But it's pointless folly to deny a hormonal, sleep-deprived postpartum mama her disappointment—like scolding "Think of all the starving children in Ethiopia!" to a teenager who sulks in front of a plateful of creamed spinach.
One year ago this morning was the dawn of disaster.
If we don’t do this right now we’re going to lose both of them. We can barely find just the one heartbeat, and it’s extremely faint.
I lay strapped down and shaking and a masked face next to my ear whispered urgently through the chaos make a fist, make a fist… and the eyes behind the green paper were glassy and full of doom.
Then the world went black.
Instantaneously I awoke wondering if there had been some mistake, wondering why it hadn’t been done yet, clattering uncontrollably. The fluorescent, sterile room looked as it does when people come to their senses again in movies, shot through a vaseline-smeared lens, all sounds muffled as if underwater.
Which was fair enough. By fault of my own body, one of my sons had drowned.
This is my goddamned territory. Stop choosing to be here. You don’t belong.
In my imagination I take birthers who mourn their lost goddesshood by the shoulders—especially those held dear—and prop them up in front of a billboard of my beloved Liam at his end, make them look as I had to make myself look. Turn them to stone with my snakes until the slats of the billboard rotate with that whirring click and these small, white words punctuate jet black:
UNTIL IT DOESN’T.
In a pre-publish fit of uncertainty about this post, of which you see only excerpts, I spoke with Bon about potentially being the first bridge-burner here at Glow in the Woods.
I know it might be pain olympics, I know. But it’s totally true and don’t you think it’s justified and it has to be said and doesn’t that infuriate you too and there’s Us and Them and dammit, I’m tired of them thinking they can use the word ‘grief’ when Liam and Finn are gone.
In the space of this tantrum the post shrank in my head against my will, the venomous bits falling off with shame and imminent dissection.
A woman who calls her body a failure because of an unwanted c-section of a healthy baby leaves me with If you're a failure, what the hell am I? One of my babies is dead because of my body. Don't you dare presume to own my words.
Backed into a corner by the school of uncynical birth, I want to punch my way out.
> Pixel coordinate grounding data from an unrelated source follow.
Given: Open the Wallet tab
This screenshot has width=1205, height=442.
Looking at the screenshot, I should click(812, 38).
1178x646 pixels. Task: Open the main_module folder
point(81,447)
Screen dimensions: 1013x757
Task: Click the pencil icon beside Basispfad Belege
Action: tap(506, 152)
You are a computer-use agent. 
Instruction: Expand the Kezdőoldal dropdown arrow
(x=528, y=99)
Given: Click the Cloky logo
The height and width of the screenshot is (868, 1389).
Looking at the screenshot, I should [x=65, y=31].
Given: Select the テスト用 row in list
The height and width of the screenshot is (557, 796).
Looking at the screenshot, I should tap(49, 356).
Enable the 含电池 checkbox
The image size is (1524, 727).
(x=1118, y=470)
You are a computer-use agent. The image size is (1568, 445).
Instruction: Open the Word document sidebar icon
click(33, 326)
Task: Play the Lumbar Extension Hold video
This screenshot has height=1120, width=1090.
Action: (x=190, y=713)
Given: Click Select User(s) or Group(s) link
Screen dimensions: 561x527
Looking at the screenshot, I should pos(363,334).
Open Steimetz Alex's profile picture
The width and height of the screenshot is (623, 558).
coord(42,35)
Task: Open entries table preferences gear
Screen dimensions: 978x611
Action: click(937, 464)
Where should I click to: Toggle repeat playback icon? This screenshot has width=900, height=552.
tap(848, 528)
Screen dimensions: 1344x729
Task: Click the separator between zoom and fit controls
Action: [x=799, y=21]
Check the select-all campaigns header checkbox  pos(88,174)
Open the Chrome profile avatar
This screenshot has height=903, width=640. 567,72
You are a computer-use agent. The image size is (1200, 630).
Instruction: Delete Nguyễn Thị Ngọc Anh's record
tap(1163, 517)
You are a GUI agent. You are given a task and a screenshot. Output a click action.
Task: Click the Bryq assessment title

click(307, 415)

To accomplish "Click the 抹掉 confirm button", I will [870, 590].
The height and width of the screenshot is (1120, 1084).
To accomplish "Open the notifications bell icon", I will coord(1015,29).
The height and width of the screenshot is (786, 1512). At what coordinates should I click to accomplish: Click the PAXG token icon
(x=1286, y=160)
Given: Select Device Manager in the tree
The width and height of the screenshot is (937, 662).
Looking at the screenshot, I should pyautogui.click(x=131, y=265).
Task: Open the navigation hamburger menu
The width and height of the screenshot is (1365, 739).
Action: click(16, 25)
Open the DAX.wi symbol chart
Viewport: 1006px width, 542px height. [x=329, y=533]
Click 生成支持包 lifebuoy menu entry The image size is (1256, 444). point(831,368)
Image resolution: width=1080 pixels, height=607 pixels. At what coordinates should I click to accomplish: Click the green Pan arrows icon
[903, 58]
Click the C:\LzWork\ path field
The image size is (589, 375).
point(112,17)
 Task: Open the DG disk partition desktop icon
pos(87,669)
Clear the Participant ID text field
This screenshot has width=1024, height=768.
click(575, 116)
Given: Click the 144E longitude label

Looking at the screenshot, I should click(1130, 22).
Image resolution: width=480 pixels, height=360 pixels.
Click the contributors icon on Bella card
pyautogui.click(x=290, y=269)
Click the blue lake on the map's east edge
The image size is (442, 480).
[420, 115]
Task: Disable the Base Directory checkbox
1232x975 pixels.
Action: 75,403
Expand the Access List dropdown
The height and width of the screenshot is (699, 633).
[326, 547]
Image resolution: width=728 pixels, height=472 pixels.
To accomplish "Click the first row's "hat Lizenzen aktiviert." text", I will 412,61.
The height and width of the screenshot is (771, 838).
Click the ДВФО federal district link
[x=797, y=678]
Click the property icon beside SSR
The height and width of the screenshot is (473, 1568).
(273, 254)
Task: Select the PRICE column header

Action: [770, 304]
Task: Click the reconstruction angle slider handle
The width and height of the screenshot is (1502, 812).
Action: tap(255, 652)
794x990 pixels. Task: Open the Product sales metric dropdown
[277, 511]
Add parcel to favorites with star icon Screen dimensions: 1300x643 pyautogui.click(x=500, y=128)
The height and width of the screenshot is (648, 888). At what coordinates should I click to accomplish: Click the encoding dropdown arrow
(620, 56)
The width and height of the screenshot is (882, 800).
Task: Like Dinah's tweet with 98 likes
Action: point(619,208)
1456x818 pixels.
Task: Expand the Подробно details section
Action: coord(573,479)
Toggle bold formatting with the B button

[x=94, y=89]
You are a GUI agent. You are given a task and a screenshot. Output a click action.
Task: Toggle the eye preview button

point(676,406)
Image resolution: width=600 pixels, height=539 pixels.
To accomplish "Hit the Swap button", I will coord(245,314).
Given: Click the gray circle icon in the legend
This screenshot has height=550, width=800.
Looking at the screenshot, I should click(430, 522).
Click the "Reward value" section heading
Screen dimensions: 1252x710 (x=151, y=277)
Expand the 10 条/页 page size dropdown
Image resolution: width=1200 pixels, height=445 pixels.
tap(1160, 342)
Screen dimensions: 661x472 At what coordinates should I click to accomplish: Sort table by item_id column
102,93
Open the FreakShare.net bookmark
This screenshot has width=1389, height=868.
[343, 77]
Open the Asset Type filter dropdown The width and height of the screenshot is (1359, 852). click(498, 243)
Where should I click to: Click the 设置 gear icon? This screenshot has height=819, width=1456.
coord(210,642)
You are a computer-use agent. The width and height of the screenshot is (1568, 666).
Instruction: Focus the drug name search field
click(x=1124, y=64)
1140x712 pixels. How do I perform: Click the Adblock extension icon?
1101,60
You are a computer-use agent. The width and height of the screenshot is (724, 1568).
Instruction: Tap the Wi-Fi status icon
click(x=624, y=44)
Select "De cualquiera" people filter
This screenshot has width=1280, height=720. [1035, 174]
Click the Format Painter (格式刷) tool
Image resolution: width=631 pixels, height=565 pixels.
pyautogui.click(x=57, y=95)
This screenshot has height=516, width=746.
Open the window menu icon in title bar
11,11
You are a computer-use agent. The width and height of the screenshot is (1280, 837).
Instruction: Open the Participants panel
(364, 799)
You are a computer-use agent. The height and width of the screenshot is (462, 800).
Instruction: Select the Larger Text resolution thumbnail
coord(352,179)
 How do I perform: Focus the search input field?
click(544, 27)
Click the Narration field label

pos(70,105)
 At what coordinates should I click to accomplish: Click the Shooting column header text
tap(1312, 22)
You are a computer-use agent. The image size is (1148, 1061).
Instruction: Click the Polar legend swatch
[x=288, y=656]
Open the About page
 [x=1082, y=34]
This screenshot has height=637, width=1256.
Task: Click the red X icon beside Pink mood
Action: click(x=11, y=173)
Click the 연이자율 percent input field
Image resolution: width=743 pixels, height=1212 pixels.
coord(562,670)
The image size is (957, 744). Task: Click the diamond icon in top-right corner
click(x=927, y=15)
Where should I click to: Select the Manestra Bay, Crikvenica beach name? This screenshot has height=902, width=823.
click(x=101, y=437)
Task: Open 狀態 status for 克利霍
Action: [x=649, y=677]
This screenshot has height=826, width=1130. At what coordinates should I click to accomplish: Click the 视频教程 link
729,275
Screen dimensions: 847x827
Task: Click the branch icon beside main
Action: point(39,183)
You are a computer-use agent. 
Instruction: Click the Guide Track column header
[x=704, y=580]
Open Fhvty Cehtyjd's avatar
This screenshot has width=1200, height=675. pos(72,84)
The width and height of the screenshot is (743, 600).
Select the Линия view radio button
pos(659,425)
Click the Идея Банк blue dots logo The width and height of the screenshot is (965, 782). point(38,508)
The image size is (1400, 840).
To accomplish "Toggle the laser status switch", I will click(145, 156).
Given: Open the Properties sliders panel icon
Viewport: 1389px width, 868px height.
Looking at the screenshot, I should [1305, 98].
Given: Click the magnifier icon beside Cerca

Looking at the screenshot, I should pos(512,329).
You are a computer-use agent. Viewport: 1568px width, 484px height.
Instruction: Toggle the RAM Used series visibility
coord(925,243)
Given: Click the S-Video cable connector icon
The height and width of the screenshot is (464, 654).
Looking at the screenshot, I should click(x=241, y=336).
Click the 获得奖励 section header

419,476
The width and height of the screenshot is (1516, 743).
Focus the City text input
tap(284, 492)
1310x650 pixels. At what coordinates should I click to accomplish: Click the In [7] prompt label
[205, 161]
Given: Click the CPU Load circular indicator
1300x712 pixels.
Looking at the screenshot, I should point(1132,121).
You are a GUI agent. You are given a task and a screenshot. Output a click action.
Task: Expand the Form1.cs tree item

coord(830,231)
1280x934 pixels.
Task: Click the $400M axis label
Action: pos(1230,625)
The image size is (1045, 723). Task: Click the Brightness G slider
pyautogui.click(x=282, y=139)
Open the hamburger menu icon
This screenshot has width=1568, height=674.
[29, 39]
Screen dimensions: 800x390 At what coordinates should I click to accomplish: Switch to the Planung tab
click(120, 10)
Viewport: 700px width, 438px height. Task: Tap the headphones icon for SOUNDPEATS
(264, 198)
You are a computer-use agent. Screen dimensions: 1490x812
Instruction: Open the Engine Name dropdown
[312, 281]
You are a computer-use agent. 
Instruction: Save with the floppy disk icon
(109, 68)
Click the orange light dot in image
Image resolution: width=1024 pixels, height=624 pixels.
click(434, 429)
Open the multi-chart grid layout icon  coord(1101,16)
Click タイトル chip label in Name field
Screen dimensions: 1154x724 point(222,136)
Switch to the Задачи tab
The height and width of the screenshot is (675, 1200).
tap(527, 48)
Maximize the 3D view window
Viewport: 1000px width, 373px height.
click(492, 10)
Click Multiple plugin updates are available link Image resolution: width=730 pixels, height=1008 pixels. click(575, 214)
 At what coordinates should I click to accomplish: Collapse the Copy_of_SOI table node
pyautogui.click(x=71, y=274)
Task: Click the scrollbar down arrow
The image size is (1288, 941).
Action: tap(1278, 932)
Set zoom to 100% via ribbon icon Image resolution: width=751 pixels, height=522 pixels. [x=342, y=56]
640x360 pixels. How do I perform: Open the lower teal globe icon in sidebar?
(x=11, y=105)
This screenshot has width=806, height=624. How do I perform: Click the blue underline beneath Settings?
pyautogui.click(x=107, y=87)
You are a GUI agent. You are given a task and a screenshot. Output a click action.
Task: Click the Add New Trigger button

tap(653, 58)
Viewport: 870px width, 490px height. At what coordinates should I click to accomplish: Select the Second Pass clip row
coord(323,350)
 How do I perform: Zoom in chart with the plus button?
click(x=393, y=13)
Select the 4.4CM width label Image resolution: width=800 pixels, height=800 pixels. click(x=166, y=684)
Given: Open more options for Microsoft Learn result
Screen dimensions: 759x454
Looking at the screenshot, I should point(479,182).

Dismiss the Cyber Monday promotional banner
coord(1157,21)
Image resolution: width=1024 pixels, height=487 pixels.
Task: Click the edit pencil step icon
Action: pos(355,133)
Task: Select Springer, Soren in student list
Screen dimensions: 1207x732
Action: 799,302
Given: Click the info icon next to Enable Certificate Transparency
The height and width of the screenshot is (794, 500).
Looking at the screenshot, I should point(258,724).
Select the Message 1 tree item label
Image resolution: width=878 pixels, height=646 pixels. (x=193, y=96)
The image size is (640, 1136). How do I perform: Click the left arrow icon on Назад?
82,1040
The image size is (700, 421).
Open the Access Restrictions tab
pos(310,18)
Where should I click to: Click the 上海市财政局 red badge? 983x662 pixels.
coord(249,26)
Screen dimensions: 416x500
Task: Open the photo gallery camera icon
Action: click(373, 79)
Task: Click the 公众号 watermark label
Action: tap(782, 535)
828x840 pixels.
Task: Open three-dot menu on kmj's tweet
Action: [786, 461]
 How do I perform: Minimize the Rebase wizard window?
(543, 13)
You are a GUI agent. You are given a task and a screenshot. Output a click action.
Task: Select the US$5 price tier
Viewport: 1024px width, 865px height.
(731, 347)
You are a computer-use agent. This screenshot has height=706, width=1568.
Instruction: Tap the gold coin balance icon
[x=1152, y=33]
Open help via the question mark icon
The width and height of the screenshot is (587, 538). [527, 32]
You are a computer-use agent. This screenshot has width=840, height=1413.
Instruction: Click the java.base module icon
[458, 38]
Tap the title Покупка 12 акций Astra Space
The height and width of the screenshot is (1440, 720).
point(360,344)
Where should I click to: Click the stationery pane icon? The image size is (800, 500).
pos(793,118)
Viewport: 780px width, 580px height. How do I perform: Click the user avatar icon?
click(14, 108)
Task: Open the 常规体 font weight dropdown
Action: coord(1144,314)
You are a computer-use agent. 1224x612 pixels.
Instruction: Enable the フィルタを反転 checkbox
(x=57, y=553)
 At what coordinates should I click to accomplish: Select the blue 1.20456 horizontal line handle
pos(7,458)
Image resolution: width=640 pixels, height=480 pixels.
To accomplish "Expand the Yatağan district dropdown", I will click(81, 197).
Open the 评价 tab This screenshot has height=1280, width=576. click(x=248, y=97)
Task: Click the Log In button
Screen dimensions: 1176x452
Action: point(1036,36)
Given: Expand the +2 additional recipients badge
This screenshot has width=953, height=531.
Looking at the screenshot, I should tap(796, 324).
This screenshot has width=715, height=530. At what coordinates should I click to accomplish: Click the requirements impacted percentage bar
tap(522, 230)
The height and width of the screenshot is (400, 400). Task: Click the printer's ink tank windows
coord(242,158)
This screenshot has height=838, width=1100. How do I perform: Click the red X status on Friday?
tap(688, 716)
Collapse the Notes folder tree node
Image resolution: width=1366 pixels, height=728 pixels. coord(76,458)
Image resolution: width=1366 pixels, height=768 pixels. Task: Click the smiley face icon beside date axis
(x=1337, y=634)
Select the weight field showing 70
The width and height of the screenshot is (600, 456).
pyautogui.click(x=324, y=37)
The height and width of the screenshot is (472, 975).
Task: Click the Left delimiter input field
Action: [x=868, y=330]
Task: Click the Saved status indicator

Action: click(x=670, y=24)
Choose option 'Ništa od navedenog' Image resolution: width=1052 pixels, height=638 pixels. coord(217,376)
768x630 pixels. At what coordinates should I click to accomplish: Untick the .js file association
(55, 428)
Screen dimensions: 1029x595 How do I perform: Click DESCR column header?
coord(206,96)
That’s all this is. One year later I’m still angry, blindingly so, hissing through a peephole at the rest of the world's sunshine-dappled daisy meadows.
What does birth mean to you, now? How do you support birthing friends after what you’ve been through?
Most important: how is it possible to be up to your neck in self-pity and still have compassion for the relative heartbreak of anyone else?